The increase was driven by factors such as foreign borrowings by the Marcos administration and higher gold prices.
The Bangko Sentral ng Pilipinas (BSP) said the current GIR level provides ample external liquidity, covering 8.1 months of imports and payments. The central bank considers a GIR adequate if it can finance at least three months of a country's imports and related payments.
In addition to import coverage, the GIR is about 6.3 times larger than the country's short-term external debt based on original maturity and 4.4 times larger based on residual maturity. The BSP considers the reserve level adequate if it provides 100% coverage for all public and private foreign liabilities due within a year.

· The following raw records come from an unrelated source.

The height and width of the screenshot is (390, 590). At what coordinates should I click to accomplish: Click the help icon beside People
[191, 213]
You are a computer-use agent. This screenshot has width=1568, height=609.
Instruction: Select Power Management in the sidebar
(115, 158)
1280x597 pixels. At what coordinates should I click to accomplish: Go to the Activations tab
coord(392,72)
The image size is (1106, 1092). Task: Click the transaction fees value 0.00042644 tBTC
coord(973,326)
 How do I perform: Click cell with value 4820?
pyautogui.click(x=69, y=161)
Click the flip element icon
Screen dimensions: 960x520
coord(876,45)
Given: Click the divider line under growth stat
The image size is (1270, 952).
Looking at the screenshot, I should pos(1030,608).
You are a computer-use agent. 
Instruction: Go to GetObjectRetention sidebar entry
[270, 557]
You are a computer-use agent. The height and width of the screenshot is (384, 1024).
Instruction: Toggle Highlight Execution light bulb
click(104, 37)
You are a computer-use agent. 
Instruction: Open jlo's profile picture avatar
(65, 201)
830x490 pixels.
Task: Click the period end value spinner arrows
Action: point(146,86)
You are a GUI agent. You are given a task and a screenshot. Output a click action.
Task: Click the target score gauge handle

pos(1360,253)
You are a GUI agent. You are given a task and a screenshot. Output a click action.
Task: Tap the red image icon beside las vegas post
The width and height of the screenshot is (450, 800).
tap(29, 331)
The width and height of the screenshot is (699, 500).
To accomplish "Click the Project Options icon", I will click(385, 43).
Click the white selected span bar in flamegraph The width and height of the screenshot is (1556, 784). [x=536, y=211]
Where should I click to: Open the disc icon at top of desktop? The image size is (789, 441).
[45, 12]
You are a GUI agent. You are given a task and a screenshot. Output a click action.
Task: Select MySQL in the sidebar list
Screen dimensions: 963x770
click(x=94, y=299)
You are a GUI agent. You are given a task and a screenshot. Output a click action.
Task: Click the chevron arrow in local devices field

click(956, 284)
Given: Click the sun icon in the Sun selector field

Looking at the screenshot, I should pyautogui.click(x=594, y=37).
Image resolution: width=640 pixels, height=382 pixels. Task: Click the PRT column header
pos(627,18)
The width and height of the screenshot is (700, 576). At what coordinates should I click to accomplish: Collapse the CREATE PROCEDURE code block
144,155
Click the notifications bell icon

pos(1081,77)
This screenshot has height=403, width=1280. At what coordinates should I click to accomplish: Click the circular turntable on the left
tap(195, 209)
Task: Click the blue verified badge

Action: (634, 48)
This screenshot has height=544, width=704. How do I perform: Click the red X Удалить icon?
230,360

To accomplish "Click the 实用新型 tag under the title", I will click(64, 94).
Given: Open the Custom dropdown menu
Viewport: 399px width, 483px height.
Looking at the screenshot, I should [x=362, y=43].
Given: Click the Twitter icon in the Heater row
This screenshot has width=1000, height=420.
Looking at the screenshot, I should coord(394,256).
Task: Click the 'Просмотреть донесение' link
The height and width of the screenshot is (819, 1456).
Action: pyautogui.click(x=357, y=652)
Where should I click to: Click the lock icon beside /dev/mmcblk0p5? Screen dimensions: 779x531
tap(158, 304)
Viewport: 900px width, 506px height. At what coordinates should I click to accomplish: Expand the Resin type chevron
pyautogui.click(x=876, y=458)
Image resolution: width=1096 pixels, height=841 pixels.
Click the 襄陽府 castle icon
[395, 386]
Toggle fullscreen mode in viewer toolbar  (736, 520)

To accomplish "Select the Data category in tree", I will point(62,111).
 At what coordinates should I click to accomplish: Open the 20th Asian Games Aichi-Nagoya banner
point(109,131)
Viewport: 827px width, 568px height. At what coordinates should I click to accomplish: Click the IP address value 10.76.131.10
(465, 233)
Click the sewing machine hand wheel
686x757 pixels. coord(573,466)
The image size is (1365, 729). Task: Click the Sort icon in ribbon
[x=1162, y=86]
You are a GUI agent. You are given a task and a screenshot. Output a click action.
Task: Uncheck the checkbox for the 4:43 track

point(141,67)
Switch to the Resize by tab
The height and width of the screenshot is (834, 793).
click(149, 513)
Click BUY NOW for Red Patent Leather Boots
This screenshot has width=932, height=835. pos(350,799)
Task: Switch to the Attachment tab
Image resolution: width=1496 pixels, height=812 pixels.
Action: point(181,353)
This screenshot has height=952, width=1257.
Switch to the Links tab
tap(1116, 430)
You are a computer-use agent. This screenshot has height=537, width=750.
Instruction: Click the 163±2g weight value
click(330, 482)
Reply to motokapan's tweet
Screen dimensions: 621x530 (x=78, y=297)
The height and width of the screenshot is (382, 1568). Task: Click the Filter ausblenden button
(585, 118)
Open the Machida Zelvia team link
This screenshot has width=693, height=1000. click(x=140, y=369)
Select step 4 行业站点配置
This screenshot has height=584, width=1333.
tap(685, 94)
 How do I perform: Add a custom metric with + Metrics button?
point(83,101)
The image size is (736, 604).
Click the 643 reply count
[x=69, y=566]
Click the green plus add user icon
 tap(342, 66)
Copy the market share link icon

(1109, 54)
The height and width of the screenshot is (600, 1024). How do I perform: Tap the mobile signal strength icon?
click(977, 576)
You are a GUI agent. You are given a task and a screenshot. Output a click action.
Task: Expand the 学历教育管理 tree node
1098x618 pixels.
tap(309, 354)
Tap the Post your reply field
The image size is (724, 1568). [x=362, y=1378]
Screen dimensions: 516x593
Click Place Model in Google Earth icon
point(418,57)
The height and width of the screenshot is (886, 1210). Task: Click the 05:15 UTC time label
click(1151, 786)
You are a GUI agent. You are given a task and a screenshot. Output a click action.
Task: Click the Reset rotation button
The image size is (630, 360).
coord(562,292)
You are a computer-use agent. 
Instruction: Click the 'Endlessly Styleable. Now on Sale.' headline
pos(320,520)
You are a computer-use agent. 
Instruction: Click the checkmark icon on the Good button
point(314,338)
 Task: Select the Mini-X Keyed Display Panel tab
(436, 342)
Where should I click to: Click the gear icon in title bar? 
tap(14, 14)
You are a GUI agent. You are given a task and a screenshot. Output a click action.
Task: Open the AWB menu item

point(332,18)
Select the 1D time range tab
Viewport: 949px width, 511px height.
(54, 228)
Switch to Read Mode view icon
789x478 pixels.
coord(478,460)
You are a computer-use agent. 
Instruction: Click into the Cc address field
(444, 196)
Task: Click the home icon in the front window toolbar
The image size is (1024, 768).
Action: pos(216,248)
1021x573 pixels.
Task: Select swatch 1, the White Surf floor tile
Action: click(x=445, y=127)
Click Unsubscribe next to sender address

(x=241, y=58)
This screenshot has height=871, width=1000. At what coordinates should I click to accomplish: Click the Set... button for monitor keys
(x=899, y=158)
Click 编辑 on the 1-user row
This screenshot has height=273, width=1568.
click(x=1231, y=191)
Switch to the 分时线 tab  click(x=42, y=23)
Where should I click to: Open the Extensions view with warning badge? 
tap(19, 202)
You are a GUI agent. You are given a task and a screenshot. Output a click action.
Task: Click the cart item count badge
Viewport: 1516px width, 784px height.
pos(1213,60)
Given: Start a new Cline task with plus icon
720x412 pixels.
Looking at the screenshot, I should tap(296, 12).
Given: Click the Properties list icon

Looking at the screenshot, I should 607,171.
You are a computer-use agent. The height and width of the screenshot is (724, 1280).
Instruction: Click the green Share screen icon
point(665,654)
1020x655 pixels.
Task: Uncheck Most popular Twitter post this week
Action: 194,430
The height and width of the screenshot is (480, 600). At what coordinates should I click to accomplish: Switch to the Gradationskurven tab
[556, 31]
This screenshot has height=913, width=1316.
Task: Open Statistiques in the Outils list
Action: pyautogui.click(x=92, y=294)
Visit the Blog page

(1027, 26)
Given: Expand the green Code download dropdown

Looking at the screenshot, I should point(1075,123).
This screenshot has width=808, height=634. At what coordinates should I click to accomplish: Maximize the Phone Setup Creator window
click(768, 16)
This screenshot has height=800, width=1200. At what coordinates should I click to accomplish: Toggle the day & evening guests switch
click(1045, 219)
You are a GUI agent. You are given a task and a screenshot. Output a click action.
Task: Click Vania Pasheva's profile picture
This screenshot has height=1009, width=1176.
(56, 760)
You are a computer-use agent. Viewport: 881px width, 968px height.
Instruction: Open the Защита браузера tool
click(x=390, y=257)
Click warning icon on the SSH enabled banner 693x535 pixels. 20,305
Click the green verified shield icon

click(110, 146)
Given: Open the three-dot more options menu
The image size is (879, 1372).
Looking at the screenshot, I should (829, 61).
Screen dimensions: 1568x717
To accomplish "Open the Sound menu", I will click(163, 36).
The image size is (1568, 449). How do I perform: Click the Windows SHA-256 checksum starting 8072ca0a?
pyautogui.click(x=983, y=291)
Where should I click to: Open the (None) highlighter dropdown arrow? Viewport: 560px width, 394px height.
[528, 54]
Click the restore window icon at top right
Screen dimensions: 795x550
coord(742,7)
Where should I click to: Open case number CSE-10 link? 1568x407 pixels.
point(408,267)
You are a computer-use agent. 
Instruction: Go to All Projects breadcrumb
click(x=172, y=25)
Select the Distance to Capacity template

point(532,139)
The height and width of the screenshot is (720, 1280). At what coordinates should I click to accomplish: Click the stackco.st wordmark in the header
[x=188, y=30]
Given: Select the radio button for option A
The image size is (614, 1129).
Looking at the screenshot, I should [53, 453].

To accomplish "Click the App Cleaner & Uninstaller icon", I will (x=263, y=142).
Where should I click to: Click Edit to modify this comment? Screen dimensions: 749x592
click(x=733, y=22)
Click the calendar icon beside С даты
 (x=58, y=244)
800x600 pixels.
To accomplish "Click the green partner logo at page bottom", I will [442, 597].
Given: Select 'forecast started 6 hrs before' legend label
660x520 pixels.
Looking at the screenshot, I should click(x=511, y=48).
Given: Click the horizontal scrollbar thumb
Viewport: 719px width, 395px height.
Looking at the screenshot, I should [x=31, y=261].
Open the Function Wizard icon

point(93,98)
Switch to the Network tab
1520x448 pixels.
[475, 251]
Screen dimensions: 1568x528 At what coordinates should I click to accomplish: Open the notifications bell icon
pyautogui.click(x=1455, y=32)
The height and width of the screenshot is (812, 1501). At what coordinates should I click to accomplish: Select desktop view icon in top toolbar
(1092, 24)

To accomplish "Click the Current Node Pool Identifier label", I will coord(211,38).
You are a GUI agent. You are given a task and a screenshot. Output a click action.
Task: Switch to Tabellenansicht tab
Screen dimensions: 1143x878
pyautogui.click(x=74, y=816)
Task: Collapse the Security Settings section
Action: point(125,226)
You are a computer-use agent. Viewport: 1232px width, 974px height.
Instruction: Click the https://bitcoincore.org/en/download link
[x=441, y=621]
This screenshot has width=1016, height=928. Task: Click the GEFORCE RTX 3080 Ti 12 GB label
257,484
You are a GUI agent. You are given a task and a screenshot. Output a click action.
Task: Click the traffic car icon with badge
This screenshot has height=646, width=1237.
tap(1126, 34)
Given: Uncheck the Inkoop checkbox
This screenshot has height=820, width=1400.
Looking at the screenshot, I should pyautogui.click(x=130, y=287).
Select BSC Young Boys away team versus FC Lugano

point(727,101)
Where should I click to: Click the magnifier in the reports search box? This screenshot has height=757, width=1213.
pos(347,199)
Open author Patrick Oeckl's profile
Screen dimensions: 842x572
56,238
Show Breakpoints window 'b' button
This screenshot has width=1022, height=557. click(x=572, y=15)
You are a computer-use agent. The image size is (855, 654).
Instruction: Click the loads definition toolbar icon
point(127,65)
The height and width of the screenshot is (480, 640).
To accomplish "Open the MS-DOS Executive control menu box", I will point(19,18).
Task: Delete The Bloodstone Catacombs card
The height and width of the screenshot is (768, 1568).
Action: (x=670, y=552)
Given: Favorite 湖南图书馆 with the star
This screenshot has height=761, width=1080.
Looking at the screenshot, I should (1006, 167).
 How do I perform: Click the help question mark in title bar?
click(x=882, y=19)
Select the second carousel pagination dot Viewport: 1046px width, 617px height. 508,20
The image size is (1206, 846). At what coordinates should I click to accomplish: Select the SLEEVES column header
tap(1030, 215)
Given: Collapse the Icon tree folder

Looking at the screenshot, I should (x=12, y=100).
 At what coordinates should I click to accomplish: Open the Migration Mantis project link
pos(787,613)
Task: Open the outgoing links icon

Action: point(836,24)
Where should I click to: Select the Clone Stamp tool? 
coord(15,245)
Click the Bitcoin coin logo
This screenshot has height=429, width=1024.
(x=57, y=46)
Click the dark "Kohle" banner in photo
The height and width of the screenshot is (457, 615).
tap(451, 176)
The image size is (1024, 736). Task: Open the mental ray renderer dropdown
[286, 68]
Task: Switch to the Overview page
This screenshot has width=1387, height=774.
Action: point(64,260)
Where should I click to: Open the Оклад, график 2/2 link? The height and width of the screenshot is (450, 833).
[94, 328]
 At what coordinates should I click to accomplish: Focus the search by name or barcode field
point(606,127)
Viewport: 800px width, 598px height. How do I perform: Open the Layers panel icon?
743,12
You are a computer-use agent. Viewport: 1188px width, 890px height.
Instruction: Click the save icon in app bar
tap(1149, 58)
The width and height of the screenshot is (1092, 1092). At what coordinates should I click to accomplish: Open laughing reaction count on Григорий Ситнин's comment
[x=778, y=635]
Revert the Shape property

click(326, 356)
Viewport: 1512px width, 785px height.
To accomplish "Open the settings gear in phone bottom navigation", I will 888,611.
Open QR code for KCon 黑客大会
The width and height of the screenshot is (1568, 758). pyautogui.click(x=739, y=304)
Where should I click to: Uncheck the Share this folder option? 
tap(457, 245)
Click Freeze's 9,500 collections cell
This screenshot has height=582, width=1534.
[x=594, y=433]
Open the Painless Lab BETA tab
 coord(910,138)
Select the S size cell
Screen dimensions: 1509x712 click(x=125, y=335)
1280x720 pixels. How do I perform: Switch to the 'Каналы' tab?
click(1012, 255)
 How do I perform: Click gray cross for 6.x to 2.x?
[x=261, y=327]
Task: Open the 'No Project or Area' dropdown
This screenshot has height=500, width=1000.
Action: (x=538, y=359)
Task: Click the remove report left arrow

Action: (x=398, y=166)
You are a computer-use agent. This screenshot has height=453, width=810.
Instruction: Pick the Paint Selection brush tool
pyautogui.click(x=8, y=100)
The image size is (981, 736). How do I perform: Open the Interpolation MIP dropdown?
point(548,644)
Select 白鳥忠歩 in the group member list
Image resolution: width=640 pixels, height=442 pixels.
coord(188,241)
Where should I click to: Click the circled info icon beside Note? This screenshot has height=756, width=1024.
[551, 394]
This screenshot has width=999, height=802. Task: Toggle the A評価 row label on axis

The recent increase in the GIR mainly stems from the national government's net foreign currency deposits, including proceeds from global bond issuances. Higher gold prices also boosted the value of the BSP's gold holdings, and the central bank earned income from its investments abroad.
The BSP's reserve assets include foreign investments, gold, foreign exchange, its reserve position in the International Monetary Fund (IMF), and special drawing rights. As of the end of September 2024, the BSP's foreign investments amounted to $94.5 billion, while its gold holdings were valued at $10.9 million.
Net international reserves (NIR), which refer to the difference between the BSP's reserve assets and reserve liabilities, rose by $4.2 billion in September to reach $112 billion.